_Records for the task_:
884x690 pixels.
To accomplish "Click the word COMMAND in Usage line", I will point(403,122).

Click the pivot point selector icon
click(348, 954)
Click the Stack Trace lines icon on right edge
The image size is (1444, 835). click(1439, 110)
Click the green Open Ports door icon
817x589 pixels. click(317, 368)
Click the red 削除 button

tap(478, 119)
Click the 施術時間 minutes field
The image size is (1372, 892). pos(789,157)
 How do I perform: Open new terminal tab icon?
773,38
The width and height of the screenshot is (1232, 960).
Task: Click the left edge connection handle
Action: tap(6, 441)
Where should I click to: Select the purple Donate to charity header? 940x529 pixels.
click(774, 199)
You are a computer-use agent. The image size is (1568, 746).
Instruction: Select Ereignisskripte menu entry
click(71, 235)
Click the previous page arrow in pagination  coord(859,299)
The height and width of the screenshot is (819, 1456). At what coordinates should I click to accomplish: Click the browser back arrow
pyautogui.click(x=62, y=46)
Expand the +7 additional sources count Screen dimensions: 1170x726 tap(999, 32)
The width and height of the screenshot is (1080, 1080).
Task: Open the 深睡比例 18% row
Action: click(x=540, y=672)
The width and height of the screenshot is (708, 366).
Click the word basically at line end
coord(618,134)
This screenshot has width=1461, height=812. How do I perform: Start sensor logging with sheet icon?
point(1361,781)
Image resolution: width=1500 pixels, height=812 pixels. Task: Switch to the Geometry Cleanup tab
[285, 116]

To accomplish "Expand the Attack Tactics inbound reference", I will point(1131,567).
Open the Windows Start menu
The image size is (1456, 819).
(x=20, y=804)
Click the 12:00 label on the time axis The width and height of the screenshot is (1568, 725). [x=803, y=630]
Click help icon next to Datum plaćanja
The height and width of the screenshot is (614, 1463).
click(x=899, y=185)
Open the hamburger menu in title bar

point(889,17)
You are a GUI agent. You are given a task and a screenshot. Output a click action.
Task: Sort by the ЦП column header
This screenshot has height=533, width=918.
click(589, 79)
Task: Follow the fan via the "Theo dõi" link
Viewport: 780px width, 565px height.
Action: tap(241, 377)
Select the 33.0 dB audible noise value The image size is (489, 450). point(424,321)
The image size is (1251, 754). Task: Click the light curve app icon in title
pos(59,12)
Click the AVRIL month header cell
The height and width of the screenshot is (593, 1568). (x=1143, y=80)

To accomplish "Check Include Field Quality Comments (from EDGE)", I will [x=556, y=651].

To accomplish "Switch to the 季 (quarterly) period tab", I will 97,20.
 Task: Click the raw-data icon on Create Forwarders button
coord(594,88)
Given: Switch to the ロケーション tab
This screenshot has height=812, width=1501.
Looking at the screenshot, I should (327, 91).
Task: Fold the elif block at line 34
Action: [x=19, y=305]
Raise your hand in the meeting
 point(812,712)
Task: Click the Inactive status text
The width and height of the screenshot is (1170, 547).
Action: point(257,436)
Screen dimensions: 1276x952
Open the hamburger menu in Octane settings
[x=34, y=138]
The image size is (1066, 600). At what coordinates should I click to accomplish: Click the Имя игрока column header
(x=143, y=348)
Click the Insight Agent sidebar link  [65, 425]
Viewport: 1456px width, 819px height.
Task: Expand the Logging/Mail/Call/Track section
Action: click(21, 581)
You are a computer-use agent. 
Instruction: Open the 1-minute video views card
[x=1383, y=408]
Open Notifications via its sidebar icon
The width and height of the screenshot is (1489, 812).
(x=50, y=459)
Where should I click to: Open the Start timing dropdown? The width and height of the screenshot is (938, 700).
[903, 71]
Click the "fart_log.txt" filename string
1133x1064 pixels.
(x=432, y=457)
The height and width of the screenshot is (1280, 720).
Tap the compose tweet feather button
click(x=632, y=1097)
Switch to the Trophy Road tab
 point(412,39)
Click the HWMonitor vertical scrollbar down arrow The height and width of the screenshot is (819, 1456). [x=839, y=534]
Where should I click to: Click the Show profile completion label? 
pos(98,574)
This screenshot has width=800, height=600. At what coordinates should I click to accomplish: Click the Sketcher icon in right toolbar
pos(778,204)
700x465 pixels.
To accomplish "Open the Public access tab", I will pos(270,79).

_Aim of the exercise_: Rewrite all of the records above as a JSON list of strings, with one string for each line and blank lines left out.

_Result of the exercise_:
[
  "884x690 pixels.",
  "To accomplish \"Click the word COMMAND in Usage line\", I will point(403,122).",
  "Click the pivot point selector icon",
  "click(348, 954)",
  "Click the Stack Trace lines icon on right edge",
  "The image size is (1444, 835). click(1439, 110)",
  "Click the green Open Ports door icon",
  "817x589 pixels. click(317, 368)",
  "Click the red 削除 button",
  "tap(478, 119)",
  "Click the 施術時間 minutes field",
  "The image size is (1372, 892). pos(789,157)",
  " How do I perform: Open new terminal tab icon?",
  "773,38",
  "The width and height of the screenshot is (1232, 960).",
  "Task: Click the left edge connection handle",
  "Action: tap(6, 441)",
  "Where should I click to: Select the purple Donate to charity header? 940x529 pixels.",
  "click(774, 199)",
  "You are a computer-use agent. The image size is (1568, 746).",
  "Instruction: Select Ereignisskripte menu entry",
  "click(71, 235)",
  "Click the previous page arrow in pagination  coord(859,299)",
  "The height and width of the screenshot is (819, 1456). At what coordinates should I click to accomplish: Click the browser back arrow",
  "pyautogui.click(x=62, y=46)",
  "Expand the +7 additional sources count Screen dimensions: 1170x726 tap(999, 32)",
  "The width and height of the screenshot is (1080, 1080).",
  "Task: Open the 深睡比例 18% row",
  "Action: click(x=540, y=672)",
  "The width and height of the screenshot is (708, 366).",
  "Click the word basically at line end",
  "coord(618,134)",
  "This screenshot has width=1461, height=812. How do I perform: Start sensor logging with sheet icon?",
  "point(1361,781)",
  "Image resolution: width=1500 pixels, height=812 pixels. Task: Switch to the Geometry Cleanup tab",
  "[285, 116]",
  "To accomplish \"Expand the Attack Tactics inbound reference\", I will point(1131,567).",
  "Open the Windows Start menu",
  "The image size is (1456, 819).",
  "(x=20, y=804)",
  "Click the 12:00 label on the time axis The width and height of the screenshot is (1568, 725). [x=803, y=630]",
  "Click help icon next to Datum plaćanja",
  "The height and width of the screenshot is (614, 1463).",
  "click(x=899, y=185)",
  "Open the hamburger menu in title bar",
  "point(889,17)",
  "You are a GUI agent. You are given a task and a screenshot. Output a click action.",
  "Task: Sort by the ЦП column header",
  "This screenshot has height=533, width=918.",
  "click(589, 79)",
  "Task: Follow the fan via the \"Theo dõi\" link",
  "Viewport: 780px width, 565px height.",
  "Action: tap(241, 377)",
  "Select the 33.0 dB audible noise value The image size is (489, 450). point(424,321)",
  "The image size is (1251, 754). Task: Click the light curve app icon in title",
  "pos(59,12)",
  "Click the AVRIL month header cell",
  "The height and width of the screenshot is (593, 1568). (x=1143, y=80)",
  "To accomplish \"Check Include Field Quality Comments (from EDGE)\", I will [x=556, y=651].",
  "To accomplish \"Switch to the 季 (quarterly) period tab\", I will 97,20.",
  " Task: Click the raw-data icon on Create Forwarders button",
  "coord(594,88)",
  "Given: Switch to the ロケーション tab",
  "This screenshot has height=812, width=1501.",
  "Looking at the screenshot, I should (327, 91).",
  "Task: Fold the elif block at line 34",
  "Action: [x=19, y=305]",
  "Raise your hand in the meeting",
  " point(812,712)",
  "Task: Click the Inactive status text",
  "The width and height of the screenshot is (1170, 547).",
  "Action: point(257,436)",
  "Screen dimensions: 1276x952",
  "Open the hamburger menu in Octane settings",
  "[x=34, y=138]",
  "The image size is (1066, 600). At what coordinates should I click to accomplish: Click the Имя игрока column header",
  "(x=143, y=348)",
  "Click the Insight Agent sidebar link  [65, 425]",
  "Viewport: 1456px width, 819px height.",
  "Task: Expand the Logging/Mail/Call/Track section",
  "Action: click(21, 581)",
  "You are a computer-use agent. ",
  "Instruction: Open the 1-minute video views card",
  "[x=1383, y=408]",
  "Open Notifications via its sidebar icon",
  "The width and height of the screenshot is (1489, 812).",
  "(x=50, y=459)",
  "Where should I click to: Open the Start timing dropdown? The width and height of the screenshot is (938, 700).",
  "[903, 71]",
  "Click the \"fart_log.txt\" filename string",
  "1133x1064 pixels.",
  "(x=432, y=457)",
  "The height and width of the screenshot is (1280, 720).",
  "Tap the compose tweet feather button",
  "click(x=632, y=1097)",
  "Switch to the Trophy Road tab",
  " point(412,39)",
  "Click the HWMonitor vertical scrollbar down arrow The height and width of the screenshot is (819, 1456). [x=839, y=534]",
  "Where should I click to: Click the Show profile completion label? ",
  "pos(98,574)",
  "This screenshot has width=800, height=600. At what coordinates should I click to accomplish: Click the Sketcher icon in right toolbar",
  "pos(778,204)",
  "700x465 pixels.",
  "To accomplish \"Open the Public access tab\", I will pos(270,79)."
]